Rows on where the targets appear:

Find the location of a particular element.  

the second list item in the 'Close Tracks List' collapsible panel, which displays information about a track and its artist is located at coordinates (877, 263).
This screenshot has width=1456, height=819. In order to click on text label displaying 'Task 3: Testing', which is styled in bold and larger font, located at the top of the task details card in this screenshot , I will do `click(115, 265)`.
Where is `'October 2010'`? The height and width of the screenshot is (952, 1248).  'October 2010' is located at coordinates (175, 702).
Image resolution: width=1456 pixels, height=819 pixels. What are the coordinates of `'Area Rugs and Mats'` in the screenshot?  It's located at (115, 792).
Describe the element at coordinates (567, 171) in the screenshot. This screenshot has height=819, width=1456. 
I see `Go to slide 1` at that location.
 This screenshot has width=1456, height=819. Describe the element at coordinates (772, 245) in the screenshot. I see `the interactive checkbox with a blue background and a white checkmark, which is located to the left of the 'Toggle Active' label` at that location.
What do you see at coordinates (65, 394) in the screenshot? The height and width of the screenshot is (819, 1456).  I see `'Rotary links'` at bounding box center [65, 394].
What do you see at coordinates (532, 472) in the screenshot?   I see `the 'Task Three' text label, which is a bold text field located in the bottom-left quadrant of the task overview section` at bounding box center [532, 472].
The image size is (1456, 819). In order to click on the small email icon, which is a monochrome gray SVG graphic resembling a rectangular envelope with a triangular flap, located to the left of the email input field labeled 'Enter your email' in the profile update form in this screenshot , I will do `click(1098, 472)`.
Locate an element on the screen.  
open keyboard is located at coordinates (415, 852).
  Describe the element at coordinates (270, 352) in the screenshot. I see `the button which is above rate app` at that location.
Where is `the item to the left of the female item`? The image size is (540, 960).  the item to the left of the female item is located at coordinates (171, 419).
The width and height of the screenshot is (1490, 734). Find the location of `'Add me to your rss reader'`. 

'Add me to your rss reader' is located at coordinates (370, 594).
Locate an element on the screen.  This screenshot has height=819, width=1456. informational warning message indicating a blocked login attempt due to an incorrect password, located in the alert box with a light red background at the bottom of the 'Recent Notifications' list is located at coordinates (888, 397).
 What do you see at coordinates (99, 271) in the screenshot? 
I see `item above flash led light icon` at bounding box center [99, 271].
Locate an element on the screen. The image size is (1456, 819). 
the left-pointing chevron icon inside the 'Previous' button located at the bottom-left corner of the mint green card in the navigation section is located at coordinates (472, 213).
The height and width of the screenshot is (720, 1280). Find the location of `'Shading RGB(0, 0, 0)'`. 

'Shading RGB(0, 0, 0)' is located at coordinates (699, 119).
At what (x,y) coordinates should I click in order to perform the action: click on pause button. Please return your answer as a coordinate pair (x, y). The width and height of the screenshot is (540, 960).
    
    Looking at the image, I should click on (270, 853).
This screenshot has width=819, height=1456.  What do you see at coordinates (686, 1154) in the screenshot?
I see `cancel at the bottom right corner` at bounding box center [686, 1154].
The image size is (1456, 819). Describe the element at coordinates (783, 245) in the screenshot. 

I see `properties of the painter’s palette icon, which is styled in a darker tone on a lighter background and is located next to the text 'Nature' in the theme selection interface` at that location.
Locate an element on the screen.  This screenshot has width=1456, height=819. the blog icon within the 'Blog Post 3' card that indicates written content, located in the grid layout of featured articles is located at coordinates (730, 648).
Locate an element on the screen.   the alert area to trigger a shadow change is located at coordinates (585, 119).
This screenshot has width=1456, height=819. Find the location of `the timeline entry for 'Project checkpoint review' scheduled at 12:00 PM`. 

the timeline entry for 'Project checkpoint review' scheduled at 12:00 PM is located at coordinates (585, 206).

### What the task requires
Reproduce all of the entries above line for line, without changing a single word.

### Result
Find the location of a particular element.  

the second list item in the 'Close Tracks List' collapsible panel, which displays information about a track and its artist is located at coordinates (877, 263).
This screenshot has width=1456, height=819. In order to click on text label displaying 'Task 3: Testing', which is styled in bold and larger font, located at the top of the task details card in this screenshot , I will do `click(115, 265)`.
Where is `'October 2010'`? The height and width of the screenshot is (952, 1248).  'October 2010' is located at coordinates (175, 702).
Image resolution: width=1456 pixels, height=819 pixels. What are the coordinates of `'Area Rugs and Mats'` in the screenshot?  It's located at (115, 792).
Describe the element at coordinates (567, 171) in the screenshot. This screenshot has height=819, width=1456. 
I see `Go to slide 1` at that location.
 This screenshot has width=1456, height=819. Describe the element at coordinates (772, 245) in the screenshot. I see `the interactive checkbox with a blue background and a white checkmark, which is located to the left of the 'Toggle Active' label` at that location.
What do you see at coordinates (65, 394) in the screenshot? The height and width of the screenshot is (819, 1456).  I see `'Rotary links'` at bounding box center [65, 394].
What do you see at coordinates (532, 472) in the screenshot?   I see `the 'Task Three' text label, which is a bold text field located in the bottom-left quadrant of the task overview section` at bounding box center [532, 472].
The image size is (1456, 819). In order to click on the small email icon, which is a monochrome gray SVG graphic resembling a rectangular envelope with a triangular flap, located to the left of the email input field labeled 'Enter your email' in the profile update form in this screenshot , I will do `click(1098, 472)`.
Locate an element on the screen.  
open keyboard is located at coordinates (415, 852).
  Describe the element at coordinates (270, 352) in the screenshot. I see `the button which is above rate app` at that location.
Where is `the item to the left of the female item`? The image size is (540, 960).  the item to the left of the female item is located at coordinates (171, 419).
The width and height of the screenshot is (1490, 734). Find the location of `'Add me to your rss reader'`. 

'Add me to your rss reader' is located at coordinates (370, 594).
Locate an element on the screen.  This screenshot has height=819, width=1456. informational warning message indicating a blocked login attempt due to an incorrect password, located in the alert box with a light red background at the bottom of the 'Recent Notifications' list is located at coordinates (888, 397).
 What do you see at coordinates (99, 271) in the screenshot? 
I see `item above flash led light icon` at bounding box center [99, 271].
Locate an element on the screen. The image size is (1456, 819). 
the left-pointing chevron icon inside the 'Previous' button located at the bottom-left corner of the mint green card in the navigation section is located at coordinates (472, 213).
The height and width of the screenshot is (720, 1280). Find the location of `'Shading RGB(0, 0, 0)'`. 

'Shading RGB(0, 0, 0)' is located at coordinates (699, 119).
At what (x,y) coordinates should I click in order to perform the action: click on pause button. Please return your answer as a coordinate pair (x, y). The width and height of the screenshot is (540, 960).
    
    Looking at the image, I should click on (270, 853).
This screenshot has width=819, height=1456.  What do you see at coordinates (686, 1154) in the screenshot?
I see `cancel at the bottom right corner` at bounding box center [686, 1154].
The image size is (1456, 819). Describe the element at coordinates (783, 245) in the screenshot. 

I see `properties of the painter’s palette icon, which is styled in a darker tone on a lighter background and is located next to the text 'Nature' in the theme selection interface` at that location.
Locate an element on the screen.  This screenshot has width=1456, height=819. the blog icon within the 'Blog Post 3' card that indicates written content, located in the grid layout of featured articles is located at coordinates (730, 648).
Locate an element on the screen.   the alert area to trigger a shadow change is located at coordinates (585, 119).
This screenshot has width=1456, height=819. Find the location of `the timeline entry for 'Project checkpoint review' scheduled at 12:00 PM`. 

the timeline entry for 'Project checkpoint review' scheduled at 12:00 PM is located at coordinates (585, 206).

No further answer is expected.